There are plenty of mind-numbing meetings about the various social services the city offers that would be interesting if they were presented in one-minute chunks rather than 5-10 minutes of uncut footage. You can truly feel the boredom of the people sitting in the room. They talk and talk about programs you know nothing about and are given no context for. It feels like heresy to say that Wiseman’s filmmaking is unprincipled, and though it certainly feels like that I also understand that this is just his style. He seems to aim for pure neutrality, which is noble and interesting, but can anything be neutral when you have a camera pointed at it? You can see that some people are nervous, and you wonder if Mayor Walsh is covertly positioning himself as a democratic player by frequently bringing up “this current administration” and dragging Trump and the federal government’s failures.
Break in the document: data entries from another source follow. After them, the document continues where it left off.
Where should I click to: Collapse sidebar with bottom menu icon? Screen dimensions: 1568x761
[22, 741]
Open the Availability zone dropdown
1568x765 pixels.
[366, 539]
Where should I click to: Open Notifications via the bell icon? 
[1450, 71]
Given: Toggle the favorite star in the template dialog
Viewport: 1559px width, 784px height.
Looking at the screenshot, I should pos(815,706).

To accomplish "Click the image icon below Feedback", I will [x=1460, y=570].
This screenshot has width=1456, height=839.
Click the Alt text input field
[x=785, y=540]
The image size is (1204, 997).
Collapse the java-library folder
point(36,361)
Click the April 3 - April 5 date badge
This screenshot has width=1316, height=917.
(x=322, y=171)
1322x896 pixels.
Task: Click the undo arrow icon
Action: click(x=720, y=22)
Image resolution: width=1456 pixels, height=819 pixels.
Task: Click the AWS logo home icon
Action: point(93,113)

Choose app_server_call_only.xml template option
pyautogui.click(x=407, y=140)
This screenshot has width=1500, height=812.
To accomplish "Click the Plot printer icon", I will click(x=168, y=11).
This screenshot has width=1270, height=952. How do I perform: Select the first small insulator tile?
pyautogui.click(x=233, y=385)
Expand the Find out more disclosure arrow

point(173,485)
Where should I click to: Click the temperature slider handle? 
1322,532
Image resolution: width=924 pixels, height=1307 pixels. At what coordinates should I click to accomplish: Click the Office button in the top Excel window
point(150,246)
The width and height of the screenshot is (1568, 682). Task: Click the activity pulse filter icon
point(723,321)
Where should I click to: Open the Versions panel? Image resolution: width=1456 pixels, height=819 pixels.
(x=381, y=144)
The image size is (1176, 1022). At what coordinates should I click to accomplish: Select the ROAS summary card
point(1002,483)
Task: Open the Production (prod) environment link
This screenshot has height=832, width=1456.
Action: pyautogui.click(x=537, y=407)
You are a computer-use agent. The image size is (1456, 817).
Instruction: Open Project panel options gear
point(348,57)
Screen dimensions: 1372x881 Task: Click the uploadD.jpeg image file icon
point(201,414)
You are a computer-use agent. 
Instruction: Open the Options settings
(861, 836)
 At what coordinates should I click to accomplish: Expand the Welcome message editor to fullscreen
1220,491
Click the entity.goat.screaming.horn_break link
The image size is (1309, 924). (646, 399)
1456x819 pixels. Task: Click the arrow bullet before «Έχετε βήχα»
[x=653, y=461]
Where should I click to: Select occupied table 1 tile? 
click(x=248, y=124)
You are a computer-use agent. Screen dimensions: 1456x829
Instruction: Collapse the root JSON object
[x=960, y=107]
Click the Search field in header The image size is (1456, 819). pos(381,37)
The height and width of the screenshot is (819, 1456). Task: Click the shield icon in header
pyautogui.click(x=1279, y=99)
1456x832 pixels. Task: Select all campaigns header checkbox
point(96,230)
Granted, he’d probably say that stuff even if the cameras were off because one of City Hall’s buried treasures is how hard the Trump Administration has made it for local governments to run their cities. I just don’t know who this movie is for. If you’re collecting archival footage for a nuts and bolts look at how a major American city runs at the end of the 2010s, this is great, but if you are making a movie for people to watch so that they further understand this not so much. The 90 minute version is a fascinating mosaic of the behind the scenes work that makes a city run, the 272 minute version is the cure for insomnia.